Shengshu AI on May 28 released minWM, an Apache 2.0 framework that converts open-source text-to-video diffusion models into real-time interactive world models. The release ships with end-to-end recipes for two backbones, trained checkpoints on Hugging Face, and a technical report dated May 29.

Try it: spin up an interactive Wan2.1 world model

Clone the repo, create a Python 3.10 conda environment, run pip install -r requirements.txt, then install flash-attn separately. Set PYTHONPATH to include the HY15, Wan21, and shared directories, and run the included streaming inference script against the published Wan2.1-T2V-1.3B checkpoint. Camera-control inputs feed the autoregressive generator step by step, and the 4-step Asymmetric DMD distillation gets you interactive frame rates on a single GPU instead of the 50-step bidirectional sampling the base model needs.

Why this matters

Real-time interactive video has been gated behind closed labs: Genie 3, World Labs, and the Hunyuan-GameCraft line all ship as demos or hosted endpoints. minWM is the first open-source full-stack pipeline that turns the two most popular community video bases, Wan2.1 and HunyuanVideo 1.5, into controllable autoregressive generators you can fine-tune locally. For indie game devs, VR prototypers, and AI animators, that is the difference between renting capacity and owning the stack.

• **The data**
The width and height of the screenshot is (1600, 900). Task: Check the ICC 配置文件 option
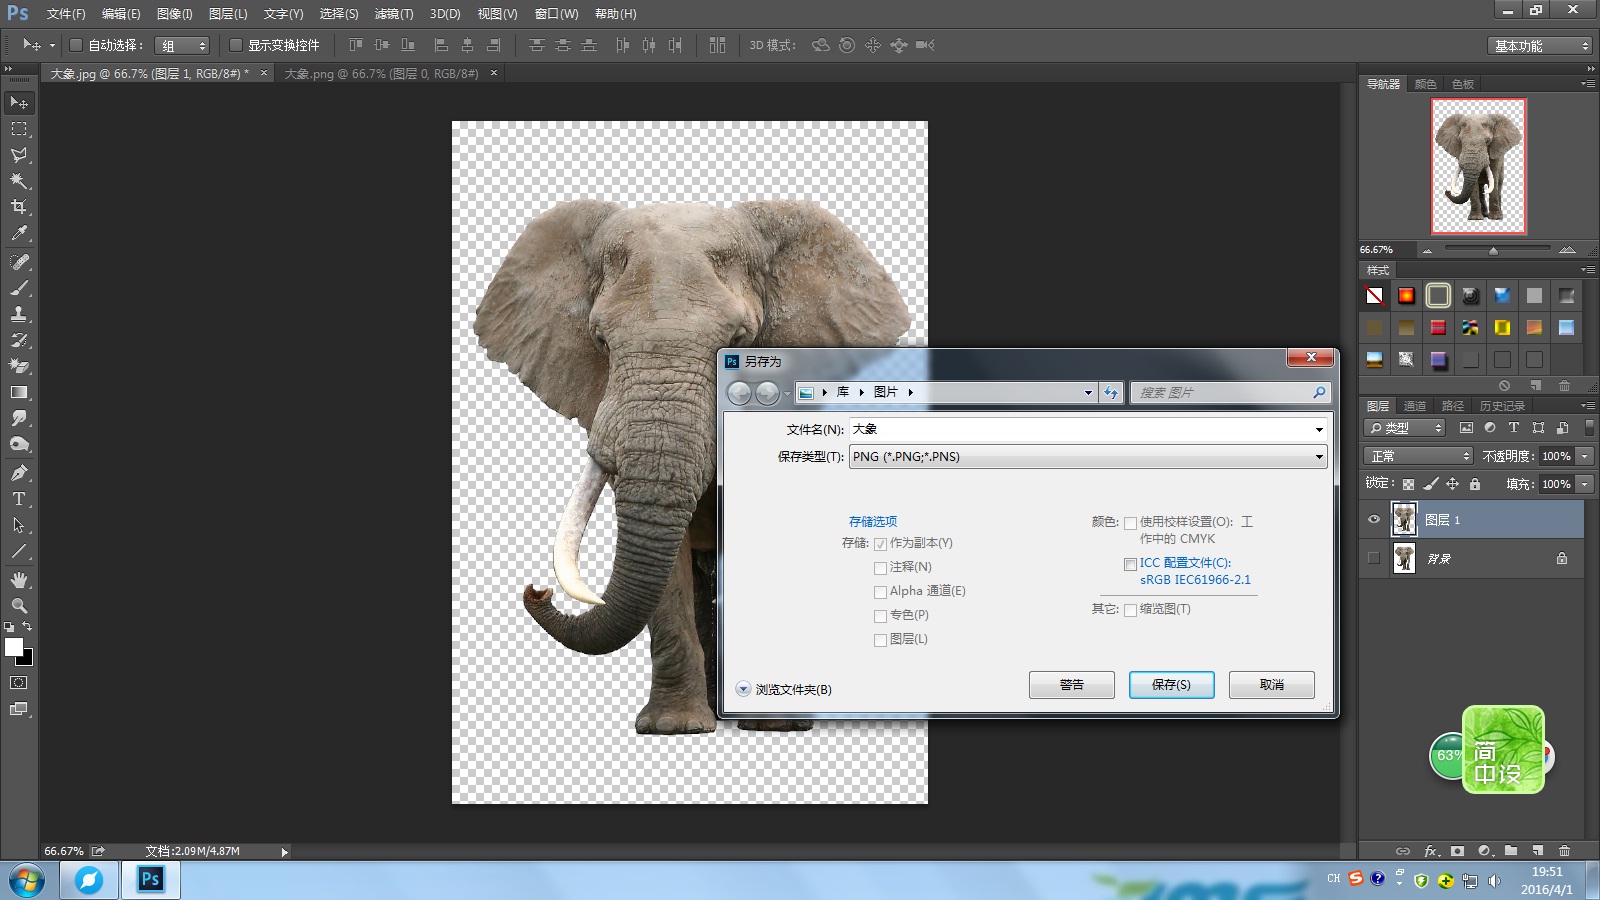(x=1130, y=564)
==
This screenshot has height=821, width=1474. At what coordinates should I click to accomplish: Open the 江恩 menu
* * *
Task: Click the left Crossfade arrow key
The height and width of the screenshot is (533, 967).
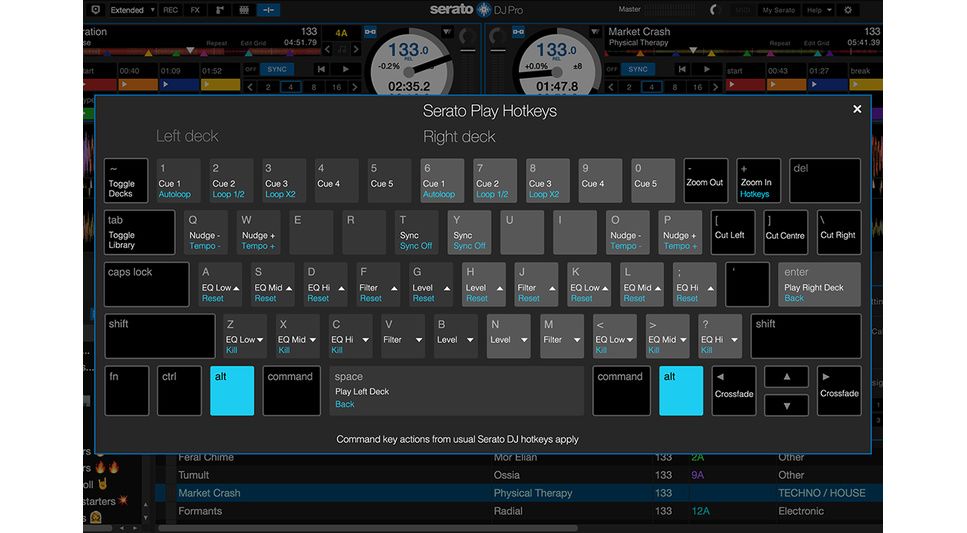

• **Instructions**
(1) Name every directory the minWM article says to add to PYTHONPATH.
(2) Write what follows in the minWM article, starting after its final sentence.

• **Your responses**
(1) HY15, Wan21, shared

(2)
Key details

The framework documents data construction, autoregressive fine-tuning, and distribution-matching distillation in a single tutorial-style codebase. Supported backbones are Wan2.1-T2V-1.3B (cross-attention DiT) and HunyuanVideo 1.5 (MMDiT). Each stage exposes checkpoints so creators can stop, swap, or fork at any point, and the repo includes integrate-new-backbone and debug-world-model Claude skills to guide adding a new DiT or diagnosing training failures. Weights are under the MIN-Lab Hugging Face org. The work joins a recent wave of efficient open video research, including PARE's half-compute trick for Wan2.1-14B.

What to do next

If you train video models, mirror the repo and run the 1.3B recipe end to end before committing to the 8B path; the smaller backbone fits on a 24 GB card and the recipe surfaces the gotchas. If you build creator tools, watch for community forks that wrap the streaming inference in a ComfyUI node, which is where this will reach most artists first.